Text for analysis:
She said “counseling is not a cultural norm for me, but I was willing to give it a try. The client appeared to be alert and willing to work with me to help solve her crisis. She stated “l am willing to do whatever it takes to make myself feel better and be able to focus on my schooling”. (Objective) Client is a 20 year old African American female. She was dressed appropriate for the weather. Client wore black pants, a red sweater, and black boots. She was able to process the information I gave her and responded with appropriate answers without hesitation.
When talking about her boyfriend moving so far away, client started to cry. (Assessment) Client is feeling sad about her boyfriend moving out of state and about the argument she had with her roommate. She no longer communicates with her boyfriend often, since he has moved. He is always busy when she call him and when he comes to town he never comes to visit her. She has been friends with her roommate for four years and that is the person who she normally talks to when she is feeling depressed. They are not on speaking terms, so the client feels like she is all alone.
Client’s loss of appetite, decreased sleep, feeling alone, and crying, are signs of depression. Client was able to come up with a list of coping strategies. (Plan) Client will write her roommate and boyfriend a letter telling hem how she feels, exercise in the morning for 30 minutes before going to school, take warm baths at night to help her relax and sleep, rate her level of depression on a scale from 1-10 daily for a week, and return for a follow-up appointment with me next week to evaluate her progress.
Measurement Instrument Retrieved from www. withfriendship. com Literature-supported Description for Instrument The Beck Depression Inventory instrument uses a self-report scale that consists of 21 questions. The client rates each question on a scale from zero to three. The cores on the scale rate the intensity of the feelings a client is having. For example, a question may ask the client if his or her sleeping pattern has changed.

Exercises to complete:
(a) Quote the counseling case note word for word, starting with "When talking about" and going on through "is all alone.".
(b) According to the counseling case note, how many questions make up the Beck Depression Inventory?
(c) Proceed with the counseling case note, picking up after its final sentence.

Supplied data:

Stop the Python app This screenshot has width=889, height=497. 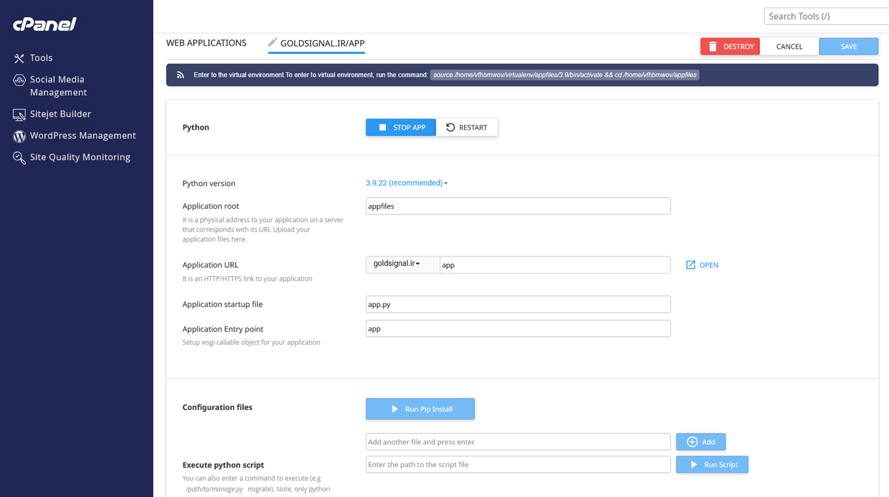[x=401, y=128]
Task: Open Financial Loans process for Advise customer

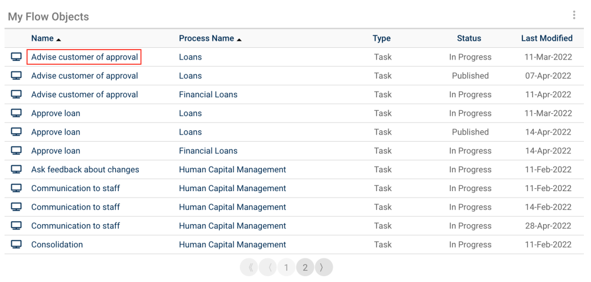Action: pyautogui.click(x=208, y=94)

Results for each task:
(a)
When talking about her boyfriend moving so far away, client started to cry. (Assessment) Client is feeling sad about her boyfriend moving out of state and about the argument she had with her roommate. She no longer communicates with her boyfriend often, since he has moved. He is always busy when she call him and when he comes to town he never comes to visit her. She has been friends with her roommate for four years and that is the person who she normally talks to when she is feeling depressed. They are not on speaking terms, so the client feels like she is all alone.

(b) 21 questions.

(c)
Zero would reflect the clients sleeping pattern has not changed at all, while a rating of three would indicate the clients sleeping pattern has severely changed. According to Stulz and Crits-Christoph (2010), anxiety and depression symptoms overlap making it difficult to diagnose clients (p. 927). Stulz and Crits-Christoph conducted a study in effort to differentiate the two and create separate measurement tools. Some participants in the study were given the Beck Anxiety Inventory (BAI) and others were administered the Beck Depression Inventory-II (BDI-II).
Based on the outcome of the study, neither one of the measurement instruments could assist clinicians in determining whether a client was experiencing anxiety or depression. However, the study did validate using the appropriate Beck inventory instrument after proper diagnosis would be beneficial for tracking treatment affects. With that in mind, I would use the Beck Depression Inventory instrument to measure the effectiveness of he coping methods established by the client to see if her level of depression is decreasing.
Rational for Instrument Chosen I selected the Beck Depression Inventory instrument to use with this client. Beck offers both an anxiety and depression inventory measuring tool. Administering both of the tests to the client during the initial session would allow me to determine if the problem is anxiety or depression. Based upon the scores, I would be able to detect it is depression and continue to use this tool the evaluate her progress prior to each session.